A consagração de “Jeanne Dielman”, certamente o mais desconhecido dos títulos a liderar historicamente a lista, assinala também um “Zeitgeist” estético de fortalecimento do chamado “slow cinema” no século 21, liderado por cineastas tão distintos quanto a própria Akerman e o húngaro Béla Tarr (Satántango), o tailandês Apichatpong Weerasethakul (Tio Boonmee, Que Pode Recordar Suas Vidas Passadas) e o documentarista brasileiro Cao Guimarães (Alma do Osso). Lembremos: em 1952, a votação era liderada por “Ladrões de Bicicletas” (1952), de Vittorio De Sica, no auge da influência internacional da escola já então em descenso nacional do “neorrealismo italiano”. E assim sucessivamente.
Lançado nos EUA em plena Segunda Guerra (1939-1945), “Cidadão Kane” (1941) de Orson Welles sequer constava dos dez mais votados da primeira lista, certamente pelo atraso em sua recepção européia -e quase exclusivamente europeus eram os votantes de primeira hora. Apenas no levantamento de 1962 “Kane” alcançaria o topo, mantendo-se no posto até ser desbancado em 2012 por “Um Corpo Que Cai” (1958), de Alfred Hitchcock.
A obra-prima de Welles também liderou as duas primeiras votações específicas de cineastas, realizadas em 1992 e 2002, cedendo o posto para “Era Uma Vez em Tóquio” (1953), de Yasujiro Ozu. em 2012, passando para o terceiro lugar, e subindo uma posição no ranking deste ano, liderado pela primeira vez por “2001, Uma Odisséia no Espaço” (1968), de Stanley Kubrick (o terceiro mais votado entre os críticos). “Jeanne Dielman”, por sua vez, ascendeu também na votação de cineastas, passando da 107ª posição em 2012 para o quarto posto agora. Como afirma o texto introdutório da edição especial impressa da Sight and Sound com o novo levantamento, “comparada às maiores mudanças sísmicas da votação da crítica, a votação de diretores permaneceu estável; sete dos dez mais desta década lá estavam também em 2012”.

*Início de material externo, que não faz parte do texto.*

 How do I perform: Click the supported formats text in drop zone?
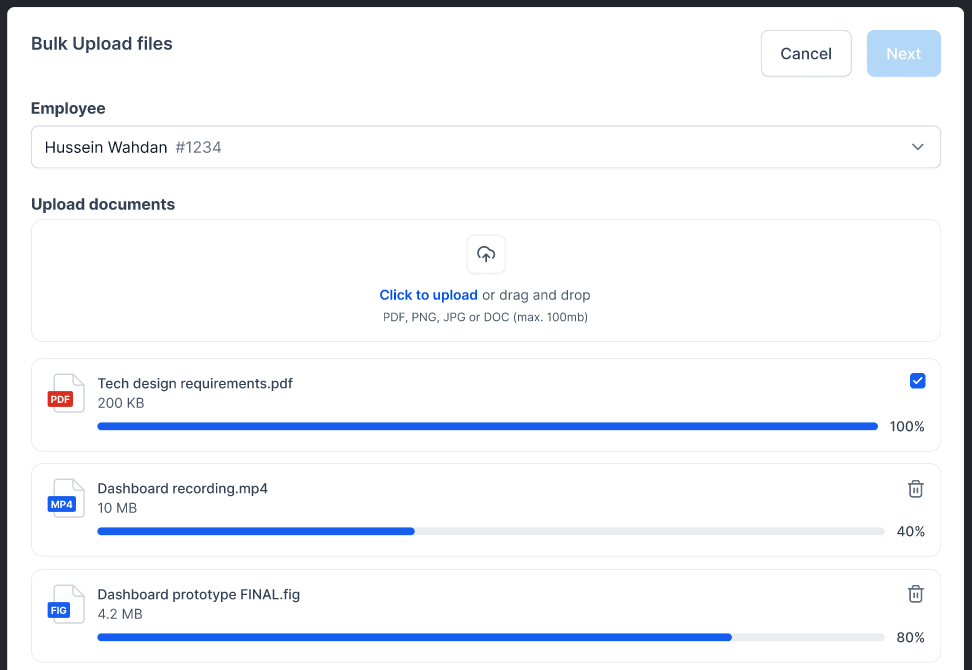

A edição especial, com a íntegra dos votos de cerca de um quarto dos 480 cineastas participantes, a qual tive acesso apenas após o fechamento da coluna anterior, é reveladora ainda sobre a evolução da valorização da produção documental. Um híbrido entre ficção e não-ficção, o metacinematográfico “Close-Up” (1989) do iraniano Abbas Kiarostami, conquistou a melhor posição (9ª); o documentário mais bem posicionado entre os críticos, no oitavo posto, “O Homem Com a Câmera” (1929), de Dziga Viértov, ficou somente na 30ª posição entre diretores e diretoras.
Mesmo nos votos de documentaristas é curioso constatar o raro destaque a filmes não-ficcionais. A lista do decano Frederick Wiseman (Titicut Follies) apresenta nada menos que seis comédias, sendo liderada por três com os irmãos Marx, “Uma Dia nas Corridas” (1937), “Uma Noite na Ópera” (1935) e “O Diabo a Quatro” (1933); o isolado documentário de sua lista é “Hotel Terminus” (1988), de Marcel Ophuls.
A série “Decálogo” (1989), do polonês Krzysztof Kieslowski, encabeça a votação de Laura Poitras (Cidadãoquatro), que contempla porém três documentários: “O Homem Com A Câmera”, “Caixeiro-Viajante” (1969), dos irmãos Mayles e Charlotte Zwerin; e “Dont Look Back” (1967), de D. A Pennebaker. Já o mestre chinês Wang Bing (A Oeste dos Trilhos) abre sua lista com “Cidadão Kane” e elege apenas duas não-ficções: “O Homem Com A Câmera” e “Shoah”.
A íntegra dos votos dos mais de 1600 críticos e curadores e novos recortes do levantamento serão publicados no próximo mês, on-line e no número de janeiro da Sight and Sound. Sim, há muito debate pela frente.